Goal of the exercise: Each line from the one bearing "Task: Collapse the" through the last line of the entries below should be returned exactly, with pictures left out.
[Provided information Boundary: Start]
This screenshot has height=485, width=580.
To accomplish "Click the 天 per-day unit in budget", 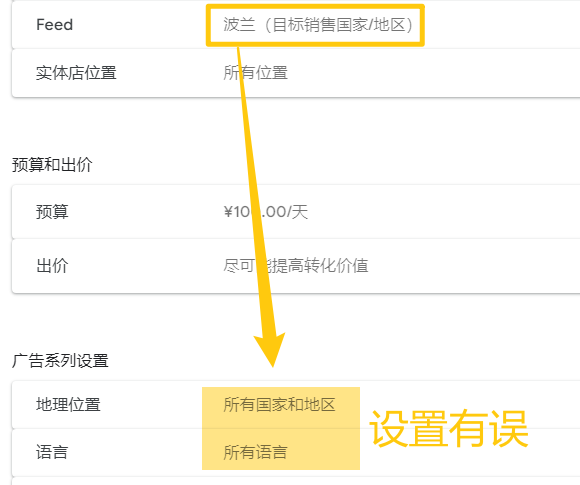I will pyautogui.click(x=300, y=212).
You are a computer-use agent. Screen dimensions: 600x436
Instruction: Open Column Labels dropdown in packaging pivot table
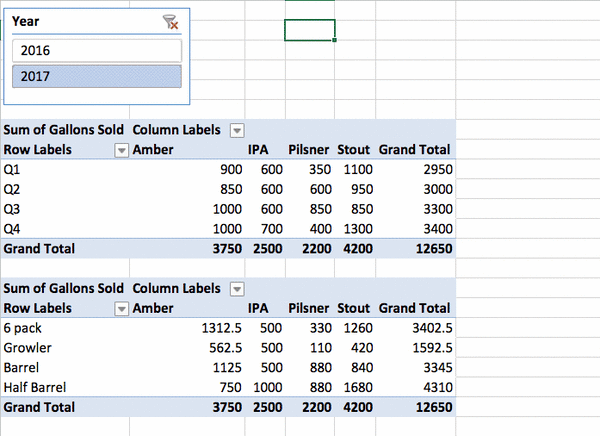(237, 289)
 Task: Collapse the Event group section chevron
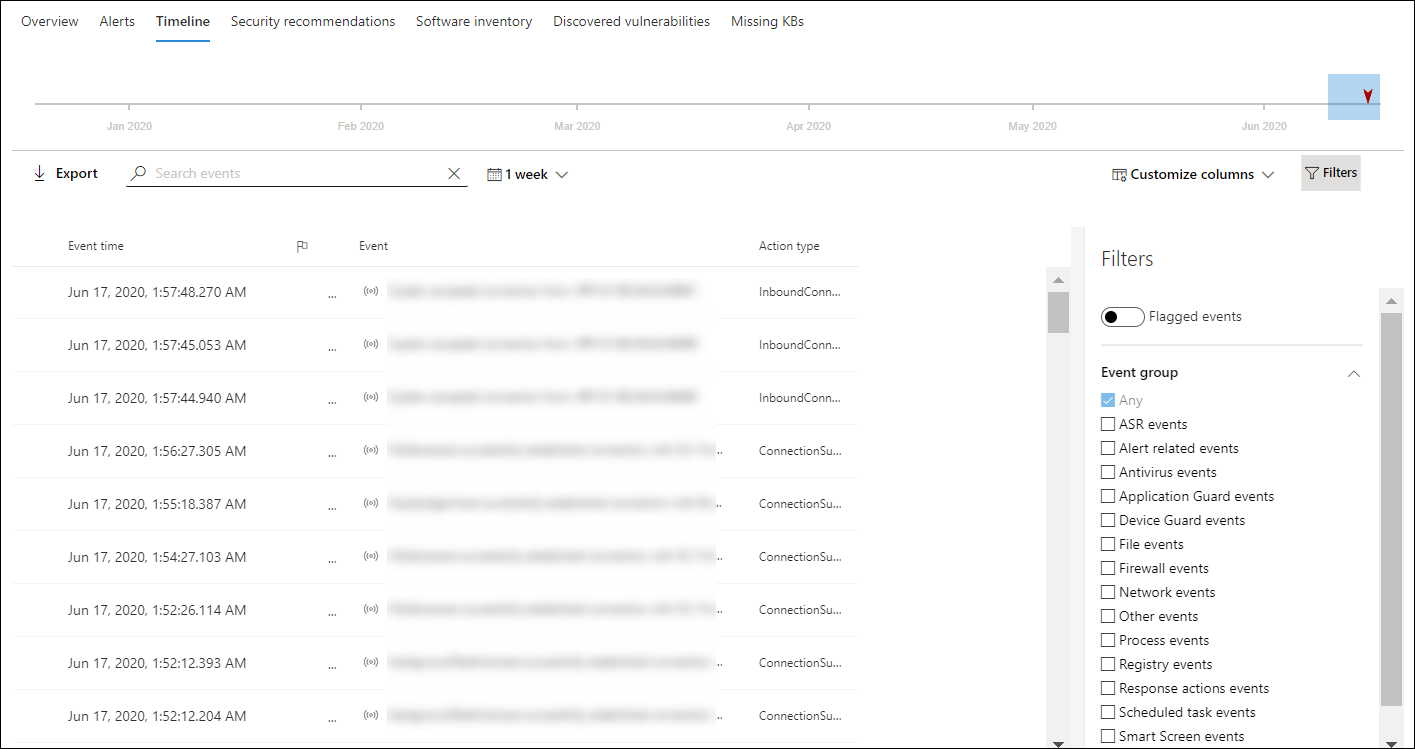point(1353,373)
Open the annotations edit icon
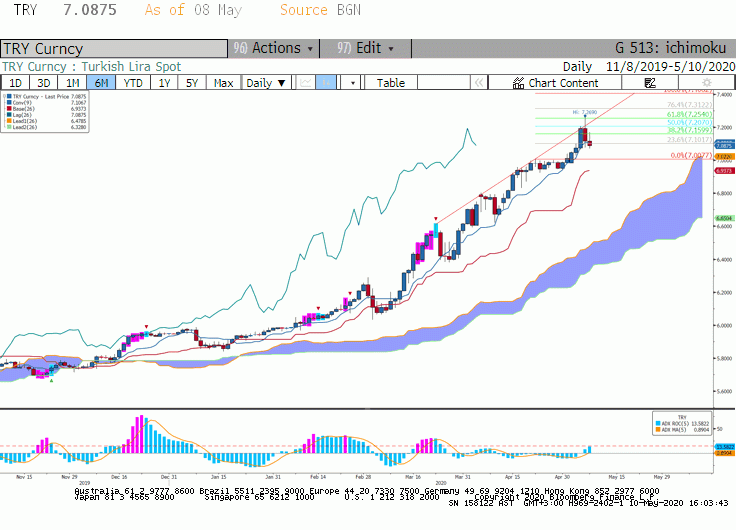This screenshot has height=530, width=736. pos(650,83)
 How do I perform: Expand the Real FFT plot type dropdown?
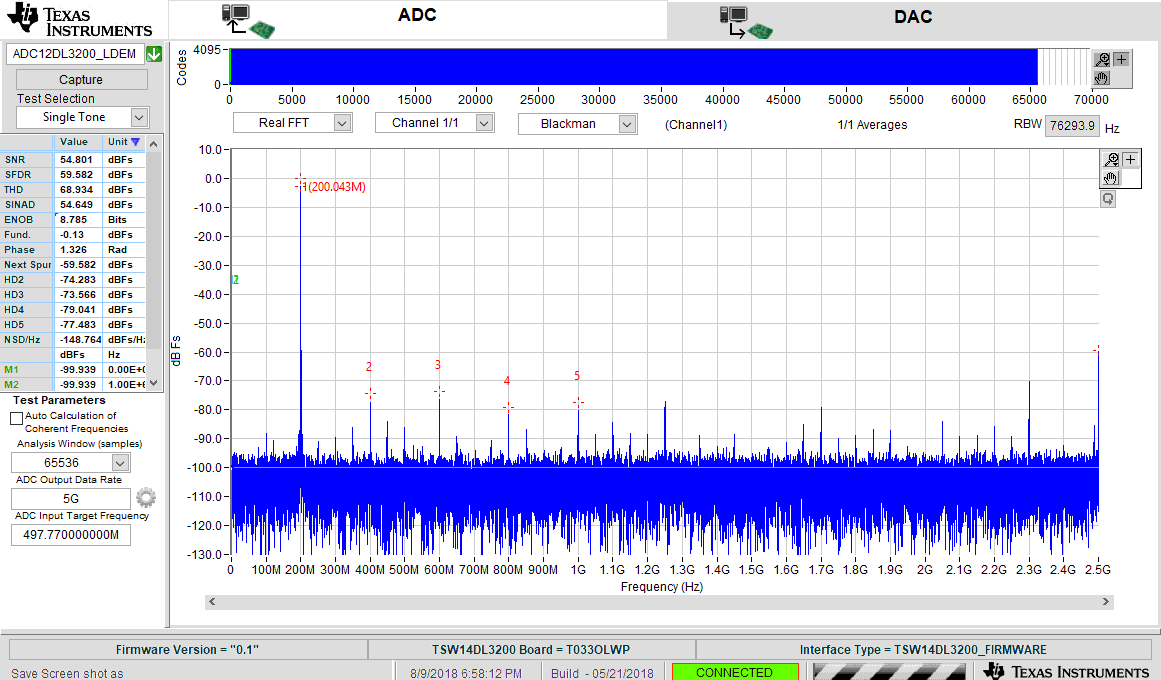[x=342, y=123]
[Provided information Boundary: End]
Response below:
 Task: Collapse the Event group section chevron
point(1353,373)
Open the annotations edit icon
This screenshot has height=530, width=736. pos(650,83)
 How do I perform: Expand the Real FFT plot type dropdown?
[x=342, y=123]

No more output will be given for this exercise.